● **Task material**
----

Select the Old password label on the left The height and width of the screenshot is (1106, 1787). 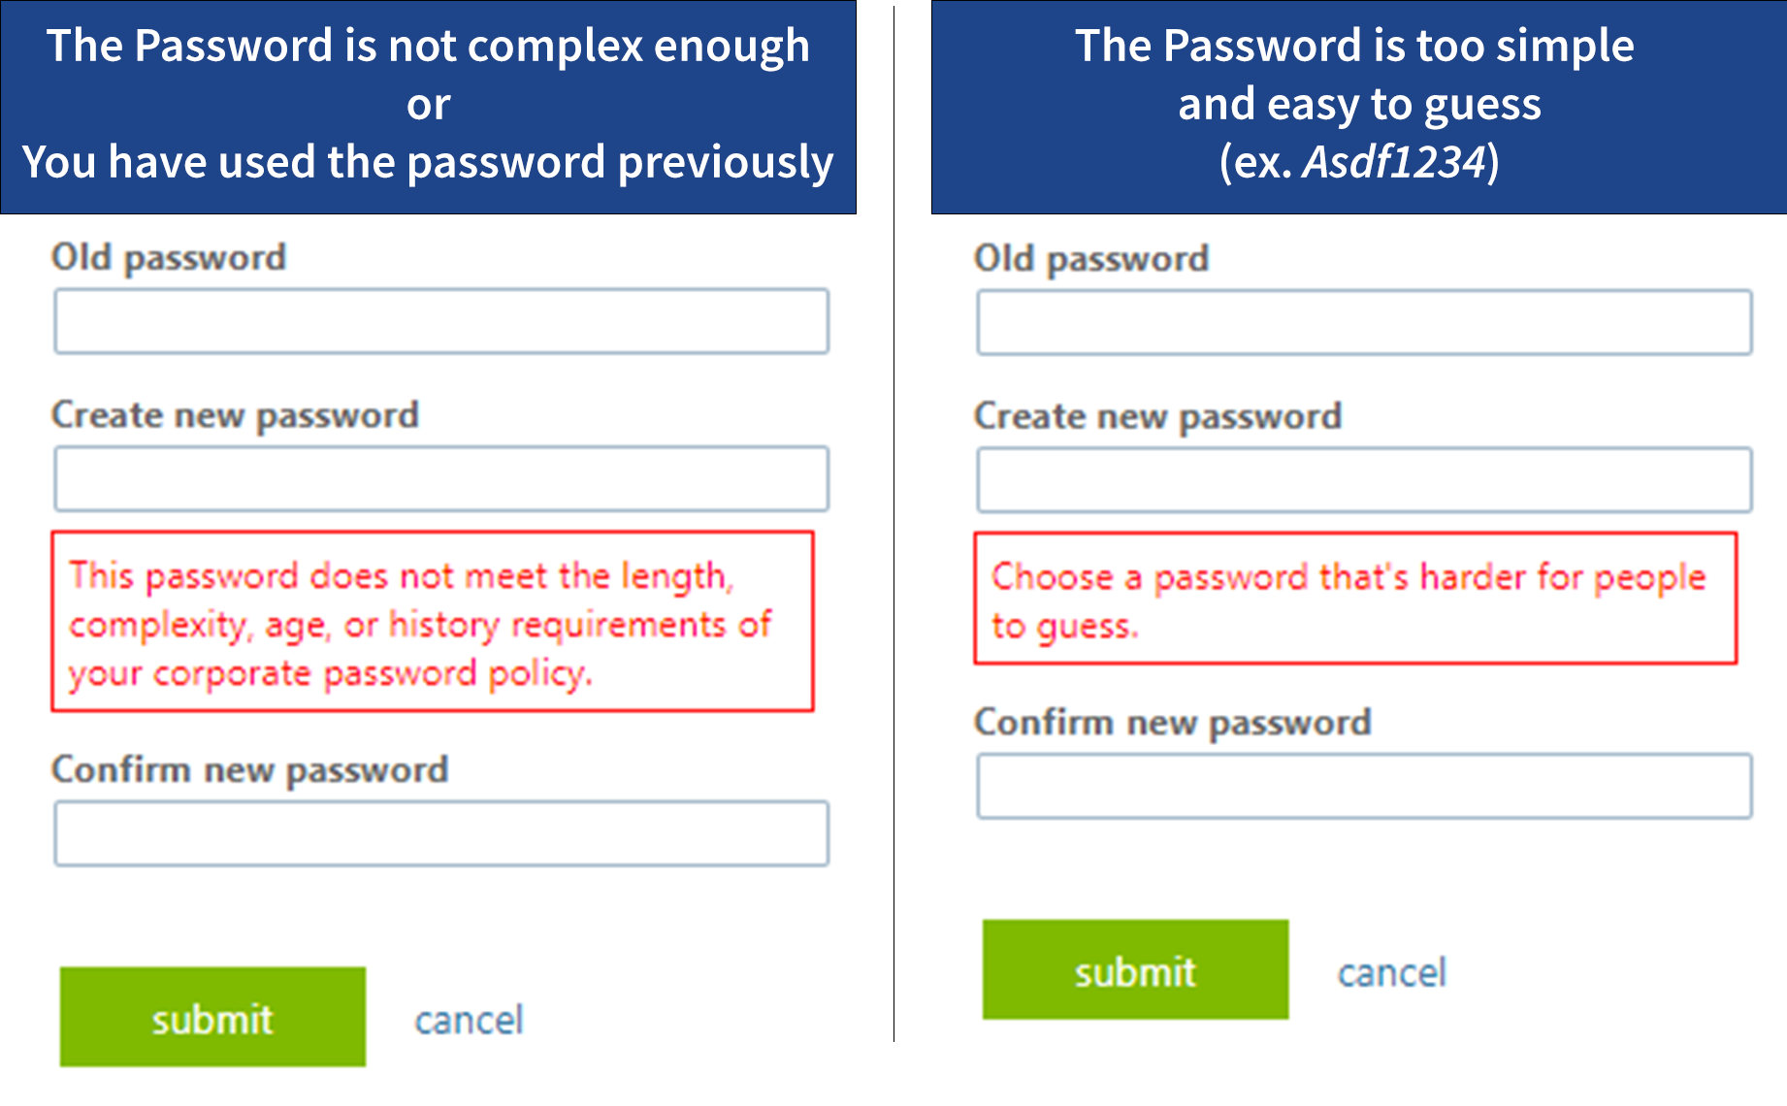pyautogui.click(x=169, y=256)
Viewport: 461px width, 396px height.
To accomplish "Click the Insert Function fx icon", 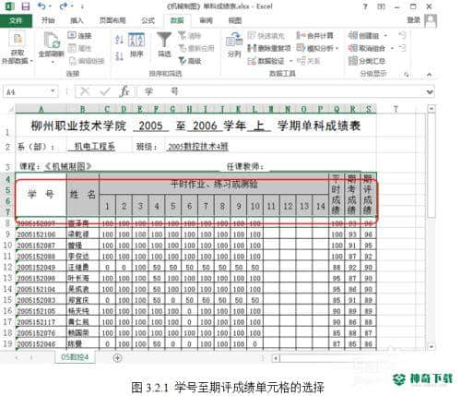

----

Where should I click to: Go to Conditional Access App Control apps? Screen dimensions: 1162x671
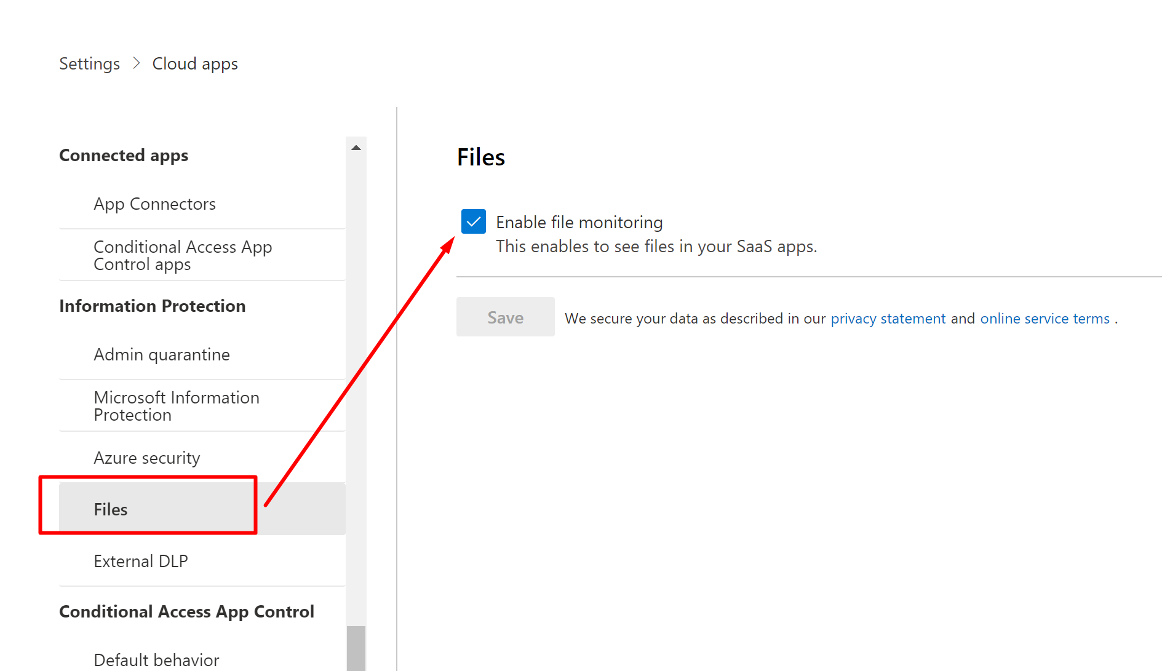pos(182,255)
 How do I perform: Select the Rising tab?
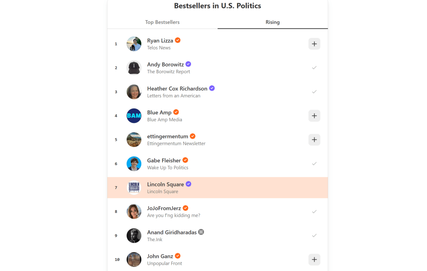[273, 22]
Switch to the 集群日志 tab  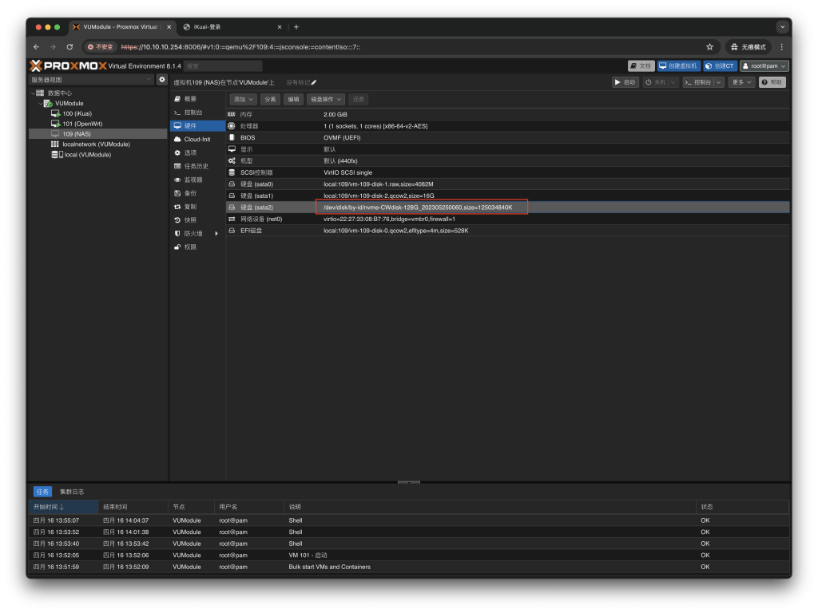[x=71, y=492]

----

● **Assigned task**
Repeat, word for word, the lines of the material above from the one holding "Viewport: 461px width, 396px height." through the one holding "the Insert Function". Leave out pictures.

● **Answer to this problem**
Viewport: 461px width, 396px height.
To accomplish "Click the Insert Function fx icon", 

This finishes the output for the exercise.